▸ Problem details:
Skip every line before the one containing "Privacy (276, 1181)", then copy that line and the rest of the entries below exactly, through the last line.

[[ Data for processing, beginning ]]

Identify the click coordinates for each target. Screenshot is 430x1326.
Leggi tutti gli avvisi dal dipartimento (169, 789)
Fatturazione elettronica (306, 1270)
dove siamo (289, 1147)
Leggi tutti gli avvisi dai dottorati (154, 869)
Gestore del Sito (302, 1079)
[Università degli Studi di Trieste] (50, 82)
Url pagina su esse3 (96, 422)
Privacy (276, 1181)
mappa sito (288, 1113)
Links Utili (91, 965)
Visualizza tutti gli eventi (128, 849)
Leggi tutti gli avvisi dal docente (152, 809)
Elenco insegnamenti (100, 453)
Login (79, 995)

[[ Data for processing, end ]]

▸ Answer space:
Privacy (276, 1181)
mappa sito (288, 1113)
Links Utili (91, 965)
Visualizza tutti gli eventi (128, 849)
Leggi tutti gli avvisi dal docente (152, 809)
Elenco insegnamenti (100, 453)
Login (79, 995)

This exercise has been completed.